These questions float around in our ether, sizing up, cutting
down and sealing the fate of ideas, concepts, things and people. The world is
driven by the desire to stand out and to excel. From the very beginning of
life, we feel the pressure to be faster, stronger, sharper—better in some way
than the rest.
Ah, there’s the key phrase—‘the rest’. The need to be
something special seldom stems out of an aspiration to rise to our fullest
potential. In a world that thrives on looking down upon others, most often it
is just a desire to remain a rung higher than others on the ladder. It is not
about what makes you shine best; it’s just about shining better than others. To
move or even to imagine beyond those borders is to risk leaving the security of
the herd.
Humans probably picked up from animals the assuring safety
of being in the herd. Because the world is an unpredictable place, there is
security in large numbers and in belonging to a group. Belonging, of course, is
an indispensable need of the human heart—to have some place and someone to call
your own, because nothing comforts us like the familiar. However, beyond the
intimate circle of belonging, there are larger concentric circles that do not
so much invite us to belong as they squeeze us to fit in. Beginning from the
peer group at school to colleagues at work, or members of the religious/cultural
group we belong to, everyone is constantly pulling to remould us to the
structure of the herd. Even the choices we make—our goals, our loves, our
destinations—are shaped by the forces of fitting in.
And then comes the pull to stand out. Because we possess the
need for achievement as much as we possess the need to belong, the human
heart—and the human will—is forever torn between fitting in and striking out.
Bestselling author Stephanie Meyer’s phenomenally popular creation—the benign,
brooding, intense ‘vampire’ Edward, observes, in a moment of reflection, the
irony of humans’ deep, clawing desire to outshine others, even as they scuttle desperately
to blend in.
The true meaning of the human longing to be unique, however,
is what Abraham Maslow defines in his Pyramid of Needs as ‘self-actualisation’. It is to realise the true purpose of yourself
and to explore the horizon of your capabilities. It is when we stop taking the
success of others as a parameter, and try to chart an unexplored path, a path
that is not merely ‘different from others’ but one that is our very own.
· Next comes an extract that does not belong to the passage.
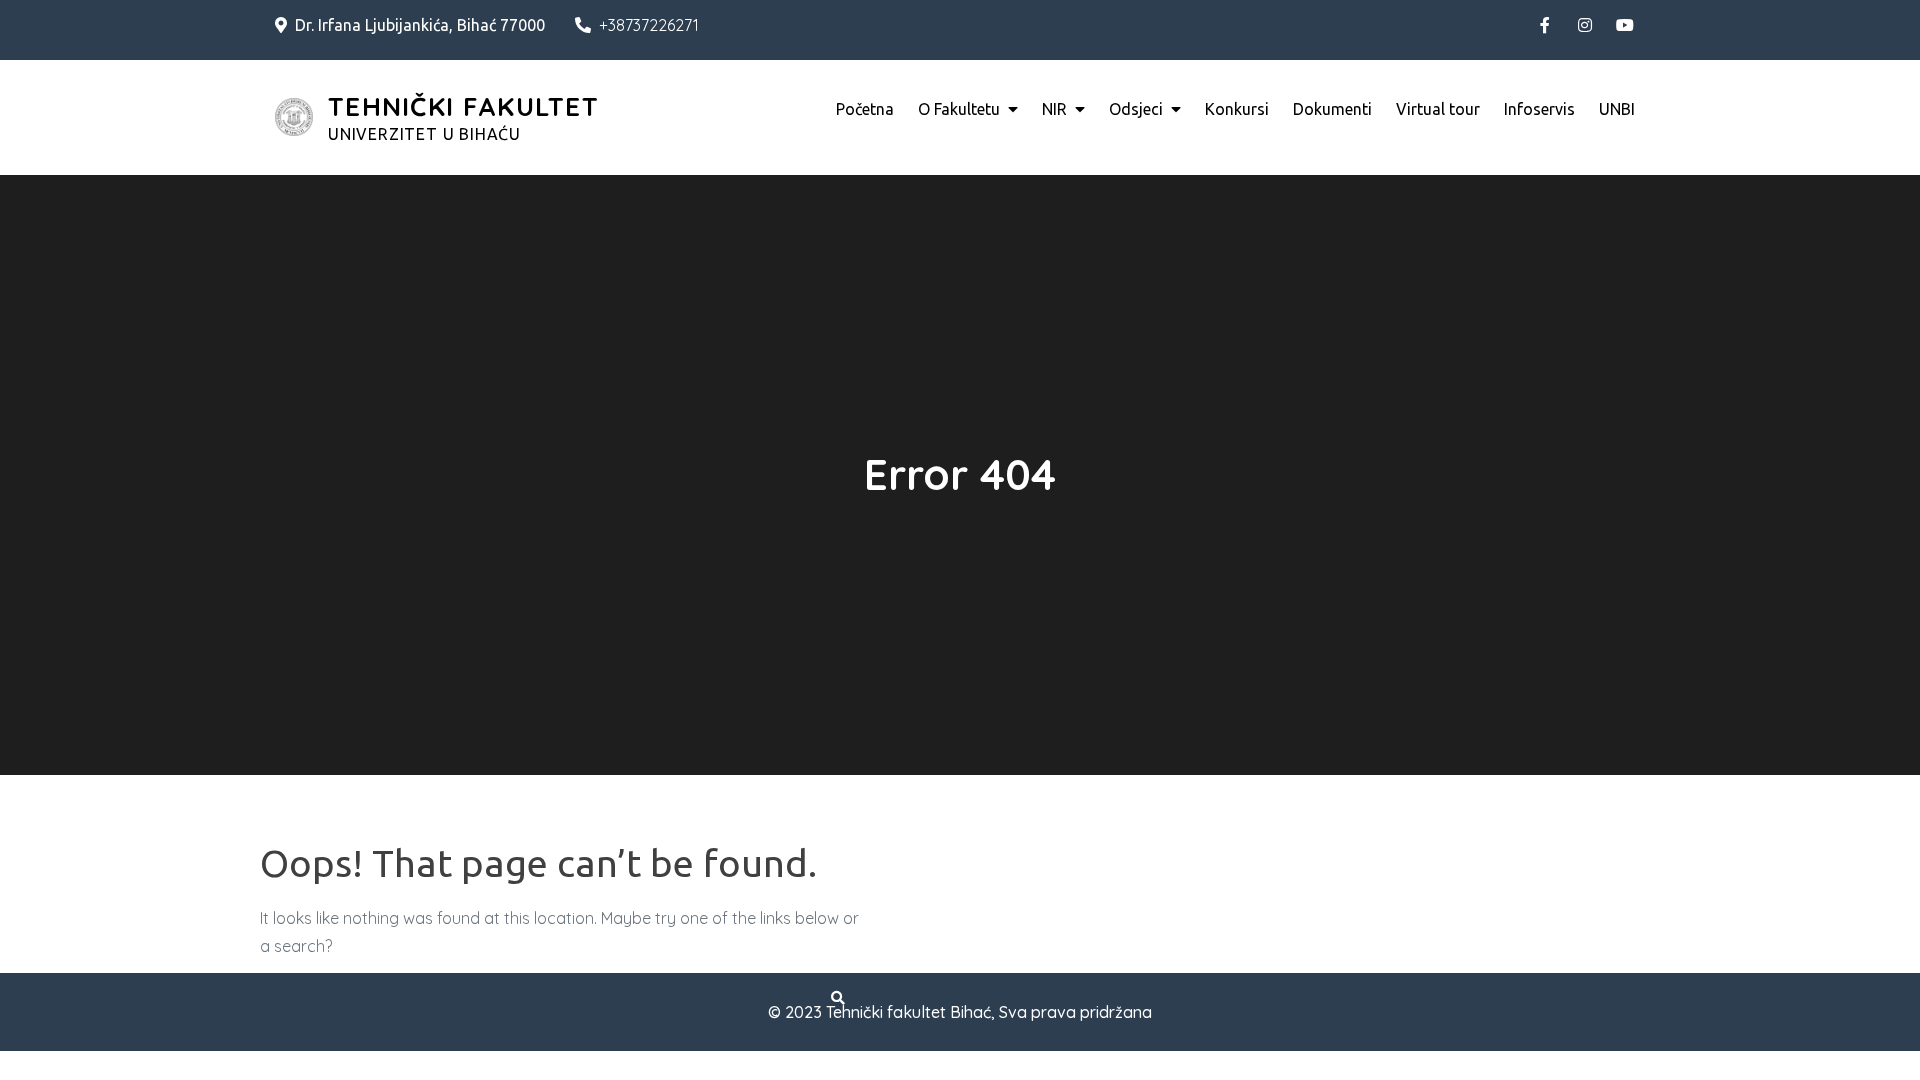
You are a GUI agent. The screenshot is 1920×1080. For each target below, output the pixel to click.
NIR (1054, 109)
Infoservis (1539, 109)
It is to break through the boundaries of our own fear; the
fear that keeps us within the protection of the herd. Todd Skinner, the
mountaineer, said it well: “If you are not afraid, you have probably chosen too
easy a mountain. To be worth the expedition, it had better be intimidating.”
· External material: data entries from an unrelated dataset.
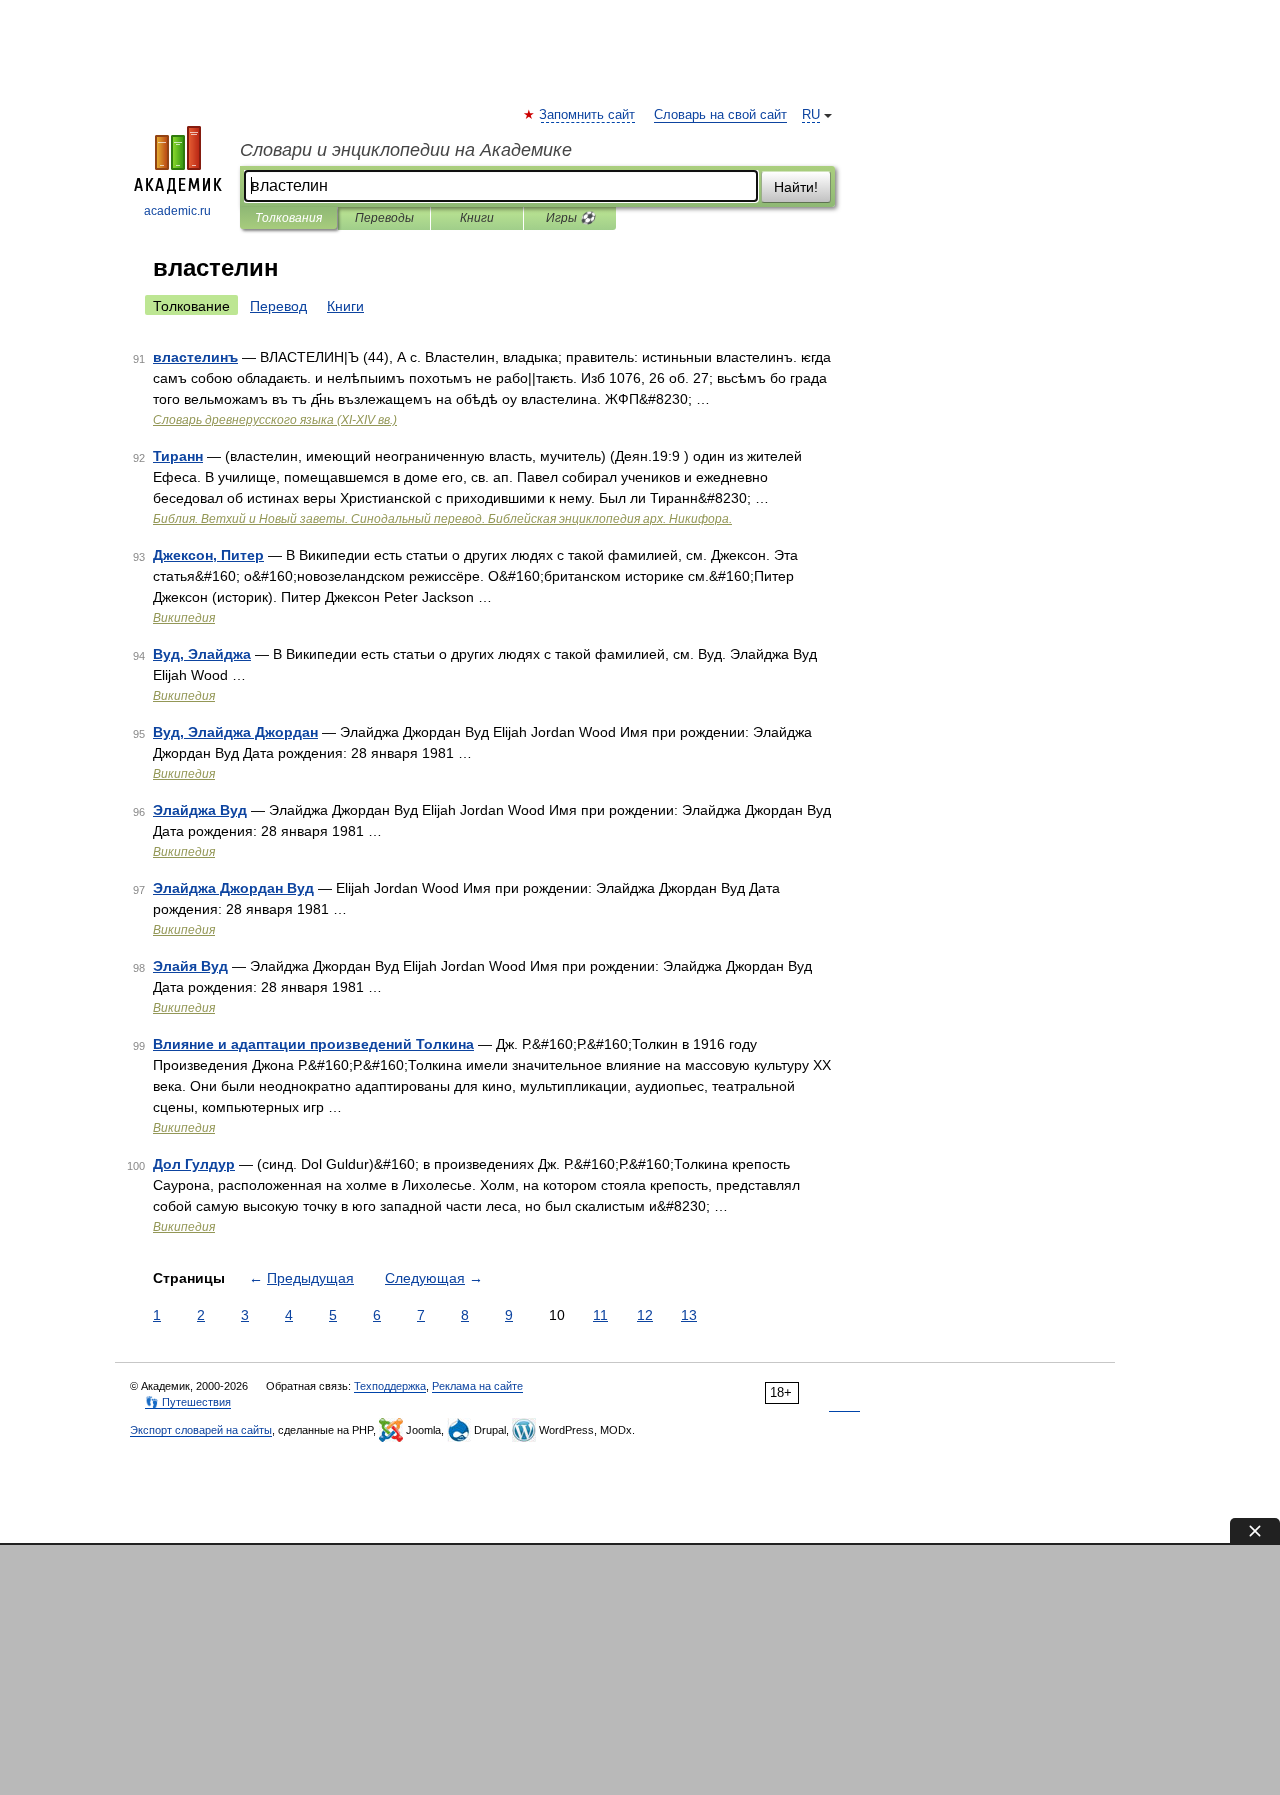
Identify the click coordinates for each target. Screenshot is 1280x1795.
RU (811, 115)
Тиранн (178, 456)
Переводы (384, 218)
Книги (477, 218)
Can we stand out without succumbing to the pressure of
fitting in? Can we move our goals beyond being shinier, bulkier, speedier than
the rest of the herd? The point is not to say: I will do this better than it’s
been done before—no matter how great the ‘doer’ was. The point of Self-actualisation,
of being truly unique is: If it’s the true fulfilment of my potential, I’ll do
what’s never been done before.
This, then, is the answer to those questions floating on the
ether—I’m not just different, I am who I was meant to be.